| WHAT THE EXERCISE ASKS |
What is needed is an exact copy of the line that contains "You are a computer-use agent." and of all later lines to the end of the records below, with no other lines.
[Start of section]
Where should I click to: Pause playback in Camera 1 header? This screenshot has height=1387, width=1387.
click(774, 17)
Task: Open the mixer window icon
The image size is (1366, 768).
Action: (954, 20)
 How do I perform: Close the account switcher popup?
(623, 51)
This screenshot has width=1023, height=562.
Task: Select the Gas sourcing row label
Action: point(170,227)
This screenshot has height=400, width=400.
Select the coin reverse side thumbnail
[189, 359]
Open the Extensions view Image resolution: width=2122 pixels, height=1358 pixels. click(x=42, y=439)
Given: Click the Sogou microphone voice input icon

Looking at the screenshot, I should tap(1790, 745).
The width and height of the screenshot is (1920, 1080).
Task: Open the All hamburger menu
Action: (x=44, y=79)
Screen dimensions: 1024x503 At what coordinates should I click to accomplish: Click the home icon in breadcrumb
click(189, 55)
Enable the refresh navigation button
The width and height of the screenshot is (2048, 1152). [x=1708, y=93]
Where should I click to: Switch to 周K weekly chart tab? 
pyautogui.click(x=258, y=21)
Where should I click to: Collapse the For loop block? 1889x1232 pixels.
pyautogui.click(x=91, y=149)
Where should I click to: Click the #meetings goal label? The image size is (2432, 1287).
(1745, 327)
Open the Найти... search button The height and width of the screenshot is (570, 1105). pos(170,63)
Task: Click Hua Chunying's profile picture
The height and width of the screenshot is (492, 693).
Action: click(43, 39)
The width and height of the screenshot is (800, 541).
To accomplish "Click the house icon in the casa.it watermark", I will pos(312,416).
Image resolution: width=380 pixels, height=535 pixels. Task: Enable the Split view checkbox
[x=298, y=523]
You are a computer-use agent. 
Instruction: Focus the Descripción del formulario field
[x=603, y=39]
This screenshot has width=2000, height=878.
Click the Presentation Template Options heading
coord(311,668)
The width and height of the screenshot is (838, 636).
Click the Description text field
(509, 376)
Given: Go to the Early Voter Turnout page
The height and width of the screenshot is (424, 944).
[End of section]
| RESULT BELOW |
You are a computer-use agent. 
Instruction: Focus the Descripción del formulario field
[x=603, y=39]
This screenshot has width=2000, height=878.
Click the Presentation Template Options heading
coord(311,668)
The width and height of the screenshot is (838, 636).
Click the Description text field
(509, 376)
Given: Go to the Early Voter Turnout page
The height and width of the screenshot is (424, 944).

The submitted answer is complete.